» THE RECORDS

========

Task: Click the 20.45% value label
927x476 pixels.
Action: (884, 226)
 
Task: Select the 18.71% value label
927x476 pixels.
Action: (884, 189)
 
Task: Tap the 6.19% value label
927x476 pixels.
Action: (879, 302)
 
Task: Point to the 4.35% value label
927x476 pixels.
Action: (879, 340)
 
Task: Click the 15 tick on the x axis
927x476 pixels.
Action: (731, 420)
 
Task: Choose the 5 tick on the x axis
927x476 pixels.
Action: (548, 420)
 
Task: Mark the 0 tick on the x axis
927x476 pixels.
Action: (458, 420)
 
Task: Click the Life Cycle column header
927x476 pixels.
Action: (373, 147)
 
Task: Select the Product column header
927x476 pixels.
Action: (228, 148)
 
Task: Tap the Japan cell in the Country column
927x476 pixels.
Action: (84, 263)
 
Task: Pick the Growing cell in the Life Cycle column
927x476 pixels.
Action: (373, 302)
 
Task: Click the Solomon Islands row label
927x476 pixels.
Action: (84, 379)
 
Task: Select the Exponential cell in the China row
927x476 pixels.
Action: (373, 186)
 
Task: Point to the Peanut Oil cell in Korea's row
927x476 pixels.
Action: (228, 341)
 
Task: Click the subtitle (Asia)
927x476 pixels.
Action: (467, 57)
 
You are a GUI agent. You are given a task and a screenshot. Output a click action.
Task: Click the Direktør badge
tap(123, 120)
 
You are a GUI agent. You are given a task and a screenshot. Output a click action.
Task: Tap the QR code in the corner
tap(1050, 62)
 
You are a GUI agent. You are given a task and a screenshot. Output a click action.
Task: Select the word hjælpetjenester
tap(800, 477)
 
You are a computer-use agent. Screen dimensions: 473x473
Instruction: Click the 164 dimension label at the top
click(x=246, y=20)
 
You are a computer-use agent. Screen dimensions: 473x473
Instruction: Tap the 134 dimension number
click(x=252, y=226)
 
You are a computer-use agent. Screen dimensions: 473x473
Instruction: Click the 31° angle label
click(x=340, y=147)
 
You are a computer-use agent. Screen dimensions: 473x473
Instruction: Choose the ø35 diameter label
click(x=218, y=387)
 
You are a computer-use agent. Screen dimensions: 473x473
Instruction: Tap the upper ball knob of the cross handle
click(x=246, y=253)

========

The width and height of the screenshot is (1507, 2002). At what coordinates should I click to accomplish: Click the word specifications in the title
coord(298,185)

========

» REQUEST
Copy the entries exactly, starting at the line that contains "Task: Pick the" and ending at the line that contains "tap(800, 477)", with both of those lines included.

» ANSWER TO THE EXERCISE
Task: Pick the Growing cell in the Life Cycle column
927x476 pixels.
Action: (373, 302)
 
Task: Click the Solomon Islands row label
927x476 pixels.
Action: (84, 379)
 
Task: Select the Exponential cell in the China row
927x476 pixels.
Action: (373, 186)
 
Task: Point to the Peanut Oil cell in Korea's row
927x476 pixels.
Action: (228, 341)
 
Task: Click the subtitle (Asia)
927x476 pixels.
Action: (467, 57)
 
You are a GUI agent. You are given a task and a screenshot. Output a click action.
Task: Click the Direktør badge
tap(123, 120)
 
You are a GUI agent. You are given a task and a screenshot. Output a click action.
Task: Tap the QR code in the corner
tap(1050, 62)
 
You are a GUI agent. You are given a task and a screenshot. Output a click action.
Task: Select the word hjælpetjenester
tap(800, 477)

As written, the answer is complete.